___ Data records ___

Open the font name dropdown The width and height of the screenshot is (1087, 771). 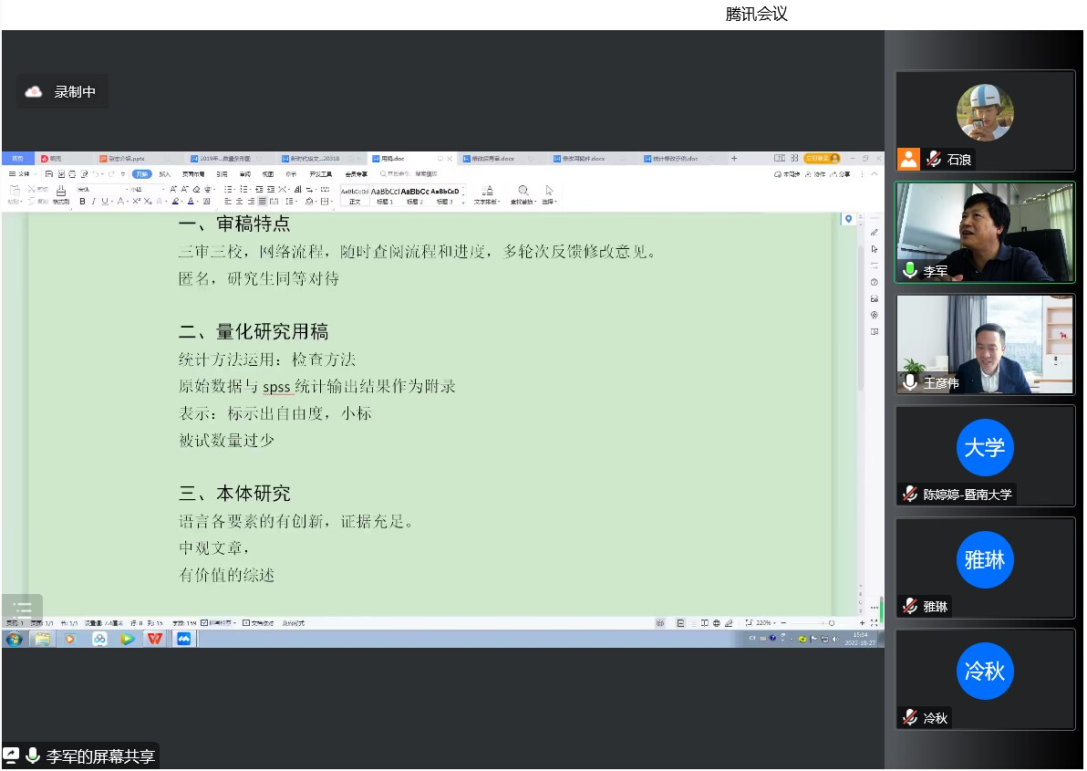[100, 189]
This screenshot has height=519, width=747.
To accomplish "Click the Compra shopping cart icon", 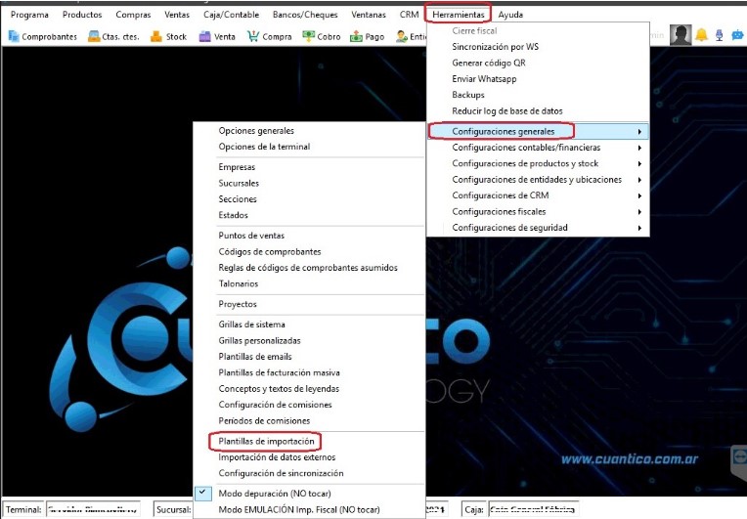I will tap(270, 36).
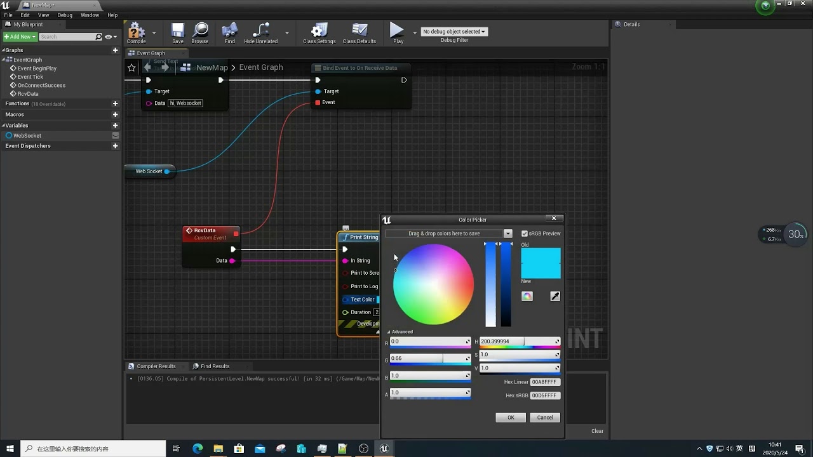This screenshot has height=457, width=813.
Task: Save the blueprint using Save icon
Action: click(178, 30)
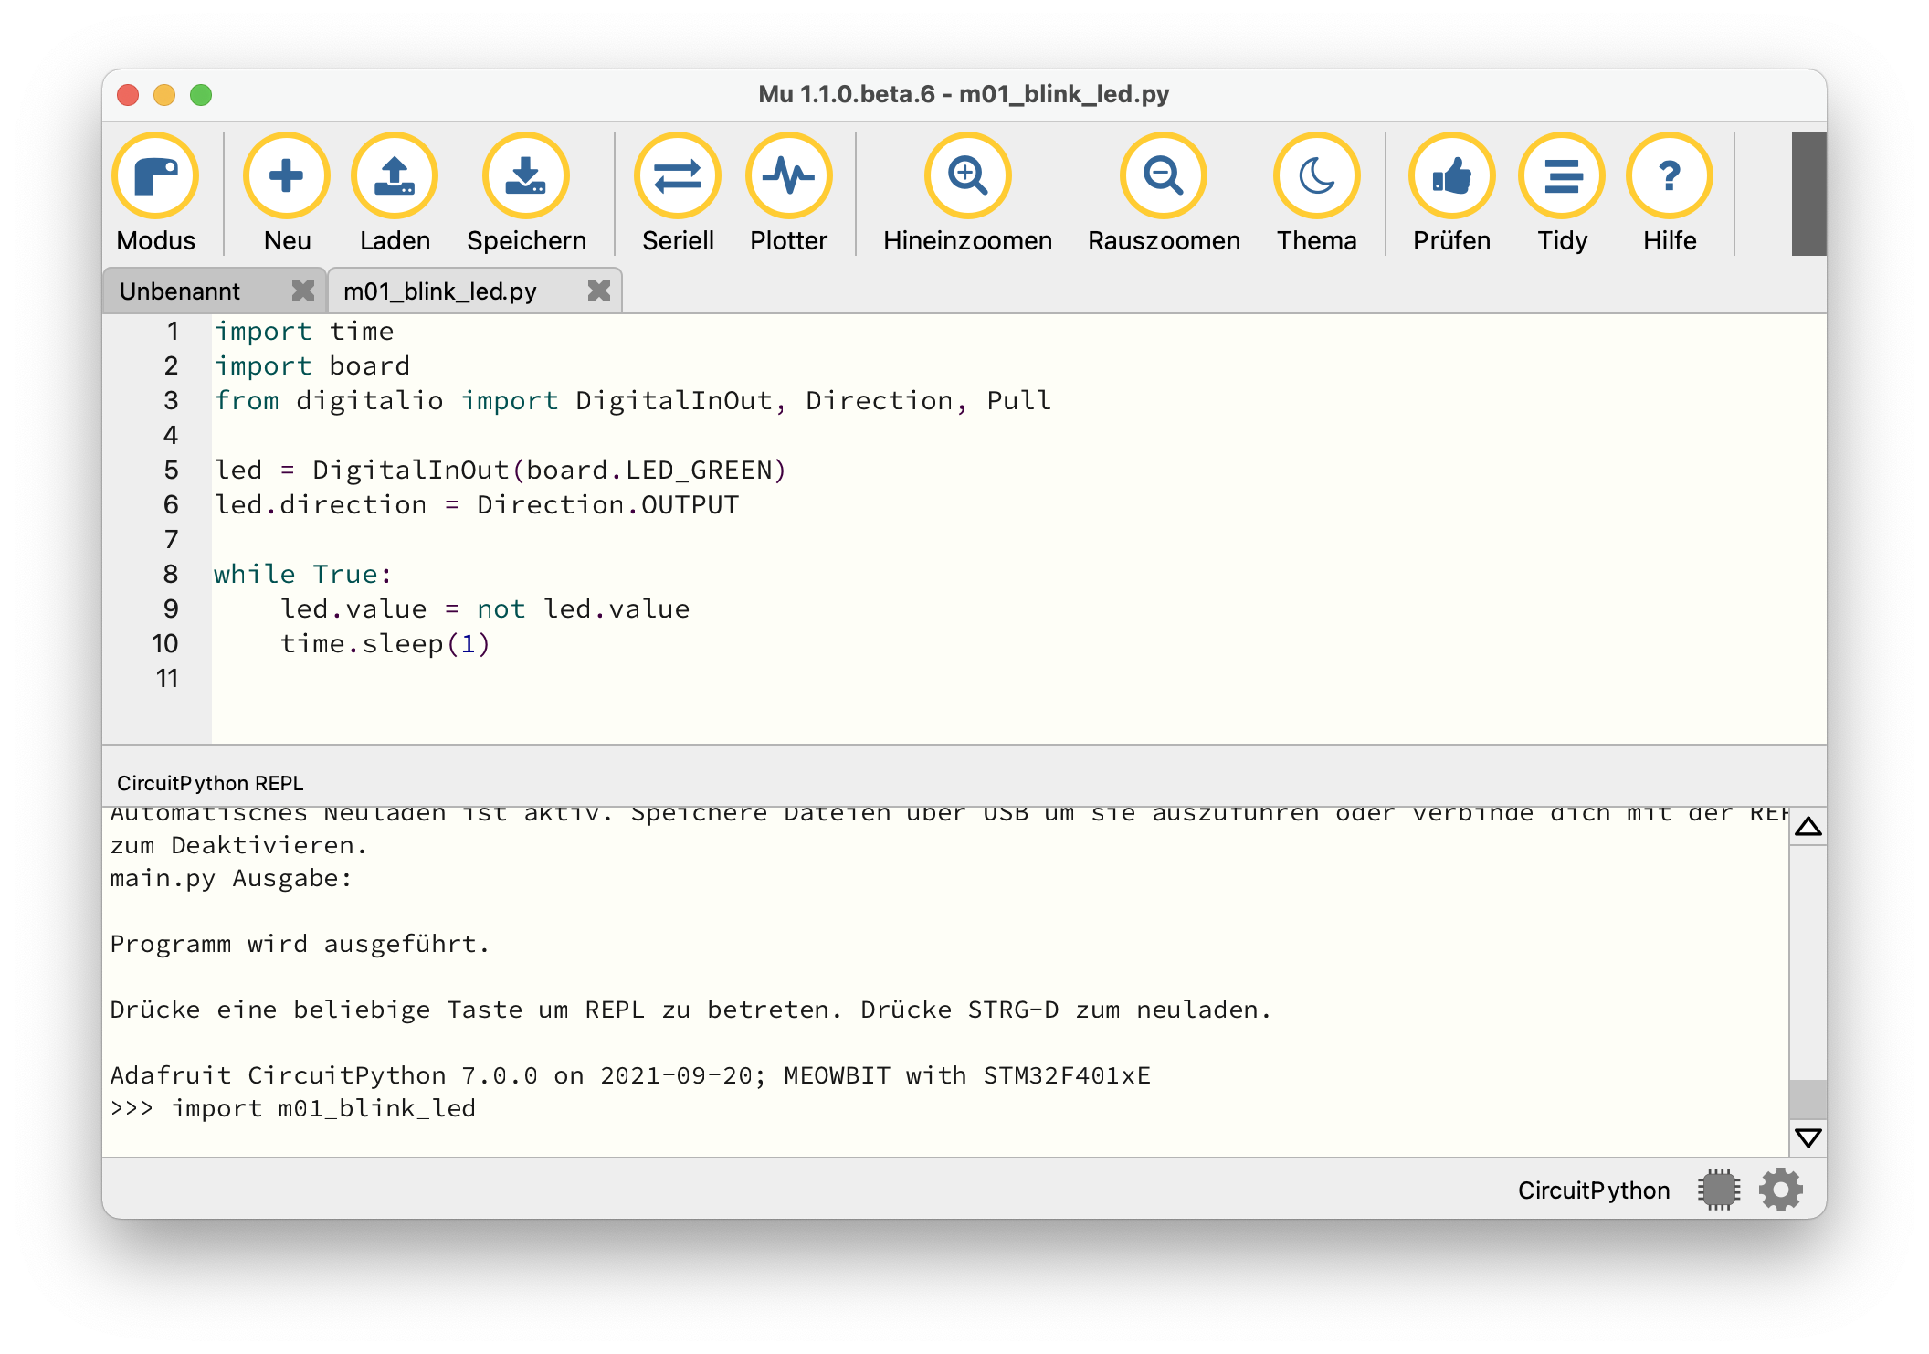Close the Unbenannt tab

coord(302,291)
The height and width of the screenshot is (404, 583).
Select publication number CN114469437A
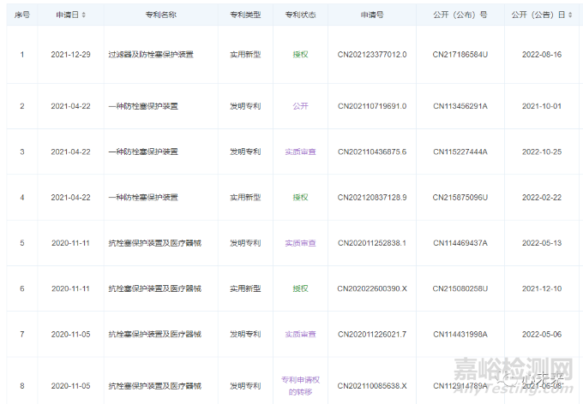coord(460,243)
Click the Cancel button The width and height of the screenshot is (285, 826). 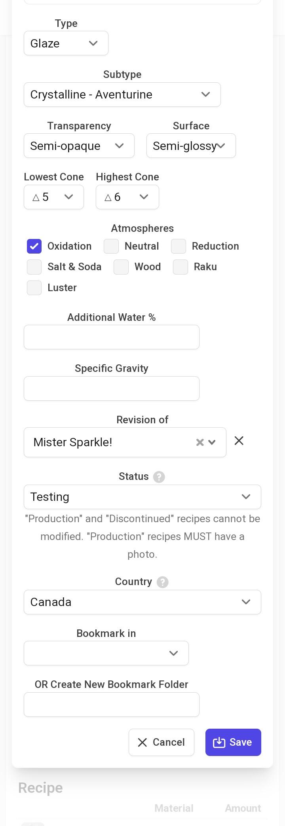click(162, 742)
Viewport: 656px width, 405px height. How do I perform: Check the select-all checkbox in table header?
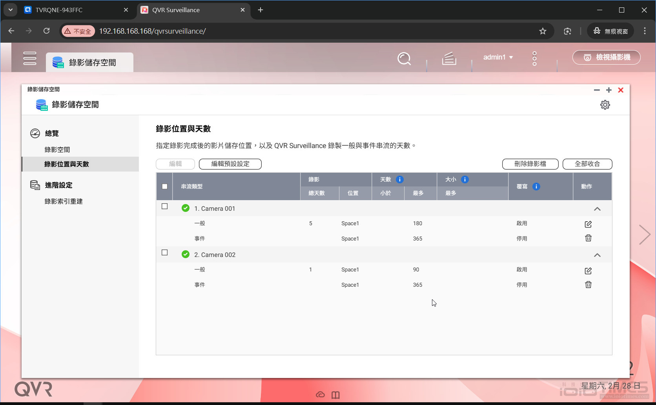pos(164,186)
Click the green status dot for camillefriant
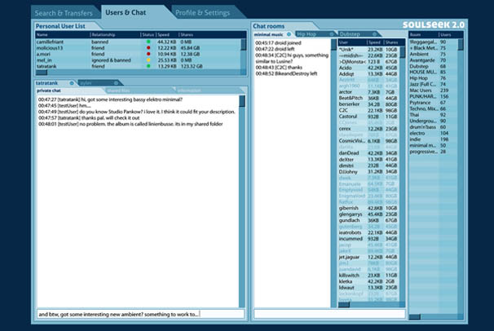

___

**Requirement**
Substitute "blue" for "green" in the part that opens with the line containing "Viewport: 656px width, 405px" and closes at the end of the lines, leaving everything else unchanged. Write out only that part, without the pictures.

**Solution to this task**
Viewport: 656px width, 405px height. How do I perform: Check the select-all checkbox in table header?
pos(164,186)
Click the blue status dot for camillefriant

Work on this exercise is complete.